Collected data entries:

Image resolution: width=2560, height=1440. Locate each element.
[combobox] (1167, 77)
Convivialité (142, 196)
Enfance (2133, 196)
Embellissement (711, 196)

...

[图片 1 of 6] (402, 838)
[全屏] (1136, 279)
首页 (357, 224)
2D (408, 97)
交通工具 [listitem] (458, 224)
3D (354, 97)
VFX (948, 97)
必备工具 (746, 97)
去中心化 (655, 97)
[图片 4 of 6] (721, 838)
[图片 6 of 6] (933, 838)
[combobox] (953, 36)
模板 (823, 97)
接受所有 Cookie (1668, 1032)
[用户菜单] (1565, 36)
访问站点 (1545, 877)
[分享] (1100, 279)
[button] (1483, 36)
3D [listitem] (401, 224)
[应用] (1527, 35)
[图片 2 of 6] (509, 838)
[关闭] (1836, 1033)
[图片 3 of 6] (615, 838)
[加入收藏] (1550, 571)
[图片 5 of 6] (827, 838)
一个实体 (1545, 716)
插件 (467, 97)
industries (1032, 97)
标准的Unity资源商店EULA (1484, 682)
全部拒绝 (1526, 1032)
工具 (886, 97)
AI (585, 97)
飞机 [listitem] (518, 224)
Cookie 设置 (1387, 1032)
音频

* * *

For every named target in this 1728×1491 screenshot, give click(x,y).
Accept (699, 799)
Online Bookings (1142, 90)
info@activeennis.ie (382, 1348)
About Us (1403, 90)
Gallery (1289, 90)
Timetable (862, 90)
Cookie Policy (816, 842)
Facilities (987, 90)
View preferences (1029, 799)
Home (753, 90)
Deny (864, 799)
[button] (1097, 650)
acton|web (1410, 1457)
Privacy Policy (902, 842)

**Directions for this task**
Transcribe each line of the data above, unaltered, from the one where "交通工具 [listitem] (458, 224)" appears to the one where "Cookie 设置 (1387, 1032)" appears, inclusive of both.

**Output below**
交通工具 [listitem] (458, 224)
3D (354, 97)
VFX (948, 97)
必备工具 (746, 97)
去中心化 (655, 97)
[图片 4 of 6] (721, 838)
[图片 6 of 6] (933, 838)
[combobox] (953, 36)
模板 (823, 97)
接受所有 Cookie (1668, 1032)
[用户菜单] (1565, 36)
访问站点 (1545, 877)
[分享] (1100, 279)
[button] (1483, 36)
3D [listitem] (401, 224)
[应用] (1527, 35)
[图片 2 of 6] (509, 838)
[关闭] (1836, 1033)
[图片 3 of 6] (615, 838)
[加入收藏] (1550, 571)
[图片 5 of 6] (827, 838)
一个实体 (1545, 716)
插件 (467, 97)
industries (1032, 97)
标准的Unity资源商店EULA (1484, 682)
全部拒绝 (1526, 1032)
工具 (886, 97)
AI (585, 97)
飞机 [listitem] (518, 224)
Cookie 设置 (1387, 1032)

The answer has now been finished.